Richard Garriott LIVE!
Stephen Emond posted a link to this video in the Ultima Dragons Facebook group, in which he (along with the CEO of TGN and the director of Stratics) sits down for an interview with Richard Garriott. A very…long…interview:
Much of the discussion focuses on the Ultimate RPG that Garriott is currently working on at his Austin-based company, Portalarium, and throughout the course of the interview a number of details about the game come up for discussion. The Ultimate RPG — which is not, at present, the game’s final name but is in fact its working title (although Garriott notes during the interview that Tabula Rasa was only ever meant to be the working title for that game!) — is still very much in early development; a “loose alpha” might take place next summer. The game will feature what Garriott terms a “scene-based” design, which will be realized using a dual-scale map. The game will feature an overland, which Garriott terms the “travel map”, and numerous smaller, hand-crafted scenes or zones used for towns, encounters, and suchlike. Much of the game is to be centered around these scenes, with the travel map there to connect them together.
Portalarium also feel the the need, as Garriott explains it, to create a believable fiction that explains how you, as a person, are able to enter into New Britannia, rather than simply adopt the persona of some other character in the land. As with the Ultima games, he wants this game to be about each and every player at a personal and ethical level, rather than making it about some other character whose ethics may or may not align with those of the player.
Not unlike Ultima Forever, the Ultimate RPG (or New Britannia, or whatever it ends up being called) will be released on tablets first, and possibly smartphones as well, to be followed thereafter by web-based releases and (possibly) stand-alone clients for PCs. The reason for this, as Garriott explains in the video, is that targeting tablets first forces his team to keep the game within the memory and performance constraints that most mobile devices impose on apps, and also helps keep their scene-based game design philosophy front and centre in mind.

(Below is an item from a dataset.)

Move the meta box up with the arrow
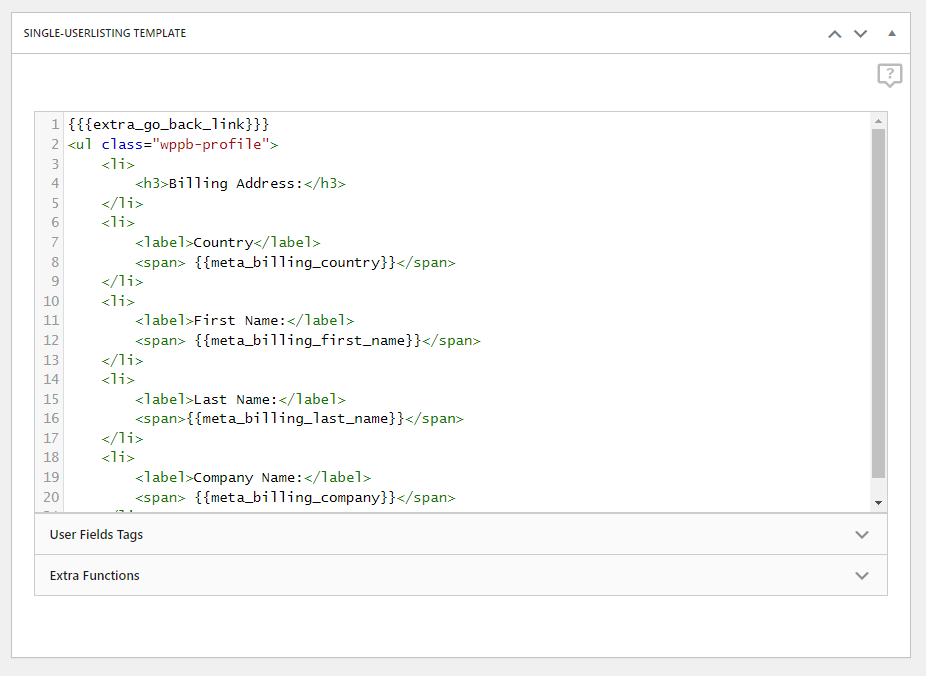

Later in the interview, we also learn that the Ultimate RPG will be skill-based, not class-based. That said, Garriott also expresses a desire to avoid giving players the opportunity to create “uber-tank-mage” characters. Ultimately, he wants to deliver a more “natural”-feeling skill system that lets people explore a variety of skills and gameplay styles, but also builds in various incompatibilities between skills and other elements of the game that prevent creating jack-of-all-tank characters. (The example he gives, specifically, is that certain magical skills might conflict negatively with heavier armour.) One potential sour note: skill trees may be monetized, but that isn’t settled yet; Portalarium want to find a reasonably fair, non-nagging way to monetize the game, but still encourage players to pay even a little bit for it.
Portalarium are also trying to find a solution for PvP and thievery that will allow them to be incorporated into the Ultimate RPG without creating a threatening context for new players and players who would rather avoid that side of the game.
And yes, there will be a cloth map. And yes, Lord British will certainly be a part of the Ultimate RPG.
More details about the game get revealed throughout the two hours that the video runs for, so if you have time and enough to eat and drink, do give it a watch for yourselves!